No stranger to vast distribution partnerships, Disney (DIS 1.71%) laid the foundation for its blockbuster launch of Disney+ early on. The House of Mouse secured distribution deals with prominent smart TV manufacturers, online video streaming platforms, and even telecom giant Verizon. "It's a wholesale deal to us, so we will get paid for that," Disney CEO Bob Iger told CNBC last month regarding the Verizon promotion. "And they will also support us with a lot of marketing."

Disney is continuing its promotional onslaught, in this instance teaming up with Alphabet (GOOG -1.54%) (GOOGL -1.51%) subsidiary Google.

Pixelbook Go in Not Pink

For a limited time, Chromebooks will come with three free months of Disney+. Image source: Google.

Three months on Google

Google is now including three free months of Disney+ with the purchase of any new Chromebook between now and the end of January or "while supplies last." That language suggests that there are a limited number of subscriptions that Google is buying wholesale from the House of Mouse to give away as part of the offer.

Anyone who activates a new Chromebook can claim the deal through a promo code, which is valued at the retail price of approximately $21. Customers will still need to fork over payment credentials, as the service will automatically renew at the end of the promotional period at the retail rate of $7 per month unless they cancel.

At Google's fall hardware event last month, it announced a new Pixelbook Go that starts at $649, but there are plenty of more affordable Chromebooks available from other manufacturers.

Disney knows how critical distribution deals are

While the Chromebook promotion isn't as generous as Verizon's -- which gives one year of free Disney+ service with unlimited data plans and 5G home internet plans and covered an estimated 20 million households -- the offer is another prominent partnership that adds to Disney's growing list of distributors.

Disney knows how important these types of partnerships are to growing Disney+. Before it had finalized details, Iger noted on the August earnings call that tech companies would play a crucial role:

At Investor Day, we announced that we had a few distribution partners [for Disney+]. There are others out there notably, Apple and Amazon and Google for instance that we've been in discussions with about distribution, you can expect that we will conclude deals with them as distribution partners. We think it's important for us to achieve scale relatively quickly and they will be an important part of that.

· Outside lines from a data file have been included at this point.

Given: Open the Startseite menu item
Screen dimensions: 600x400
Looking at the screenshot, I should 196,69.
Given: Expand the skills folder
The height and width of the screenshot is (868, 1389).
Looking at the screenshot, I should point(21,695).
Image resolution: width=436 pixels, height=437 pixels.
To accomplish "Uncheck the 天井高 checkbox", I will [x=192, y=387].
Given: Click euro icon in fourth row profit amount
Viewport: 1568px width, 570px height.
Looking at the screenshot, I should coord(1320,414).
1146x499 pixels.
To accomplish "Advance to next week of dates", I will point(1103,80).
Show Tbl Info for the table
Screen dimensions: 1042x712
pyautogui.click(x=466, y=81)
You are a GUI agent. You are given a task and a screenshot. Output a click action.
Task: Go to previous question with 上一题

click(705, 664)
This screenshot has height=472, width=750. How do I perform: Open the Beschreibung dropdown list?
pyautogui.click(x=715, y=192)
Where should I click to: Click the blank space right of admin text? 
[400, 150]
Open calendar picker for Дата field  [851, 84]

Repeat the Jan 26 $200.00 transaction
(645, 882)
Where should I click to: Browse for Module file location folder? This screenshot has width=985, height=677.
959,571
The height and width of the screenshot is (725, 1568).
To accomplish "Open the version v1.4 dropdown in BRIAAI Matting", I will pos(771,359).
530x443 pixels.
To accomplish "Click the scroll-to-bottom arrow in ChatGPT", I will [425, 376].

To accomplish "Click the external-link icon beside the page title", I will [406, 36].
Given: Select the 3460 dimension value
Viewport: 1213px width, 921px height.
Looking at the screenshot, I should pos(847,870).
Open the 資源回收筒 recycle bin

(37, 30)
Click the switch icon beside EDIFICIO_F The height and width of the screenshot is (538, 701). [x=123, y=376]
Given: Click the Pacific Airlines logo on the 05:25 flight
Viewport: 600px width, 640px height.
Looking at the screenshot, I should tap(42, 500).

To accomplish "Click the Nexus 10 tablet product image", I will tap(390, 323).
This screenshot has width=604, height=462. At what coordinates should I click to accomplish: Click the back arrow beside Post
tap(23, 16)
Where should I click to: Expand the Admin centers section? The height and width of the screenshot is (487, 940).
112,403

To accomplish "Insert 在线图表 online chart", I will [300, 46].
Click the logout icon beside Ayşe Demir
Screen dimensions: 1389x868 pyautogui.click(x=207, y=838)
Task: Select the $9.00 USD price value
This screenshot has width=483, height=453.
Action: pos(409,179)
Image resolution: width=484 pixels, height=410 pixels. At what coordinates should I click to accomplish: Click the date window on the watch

Amazon and Disney had disagreed over ad inventory sharing in any Disney app on its platform, according to The Wall Street Journal, but the companies were able to settle their differences. Iger announced the distribution deal with Amazon on the fiscal fourth-quarter earnings call just days before the Nov. 12 launch while declining to answer analyst questions about wholesale arrangements.

"We're getting paid a certain amount for [Verizon distribution], but I won't get into specifics regarding that," Iger said. With the details shrouded in secrecy, it's unclear if Google is paying the same wholesale rate.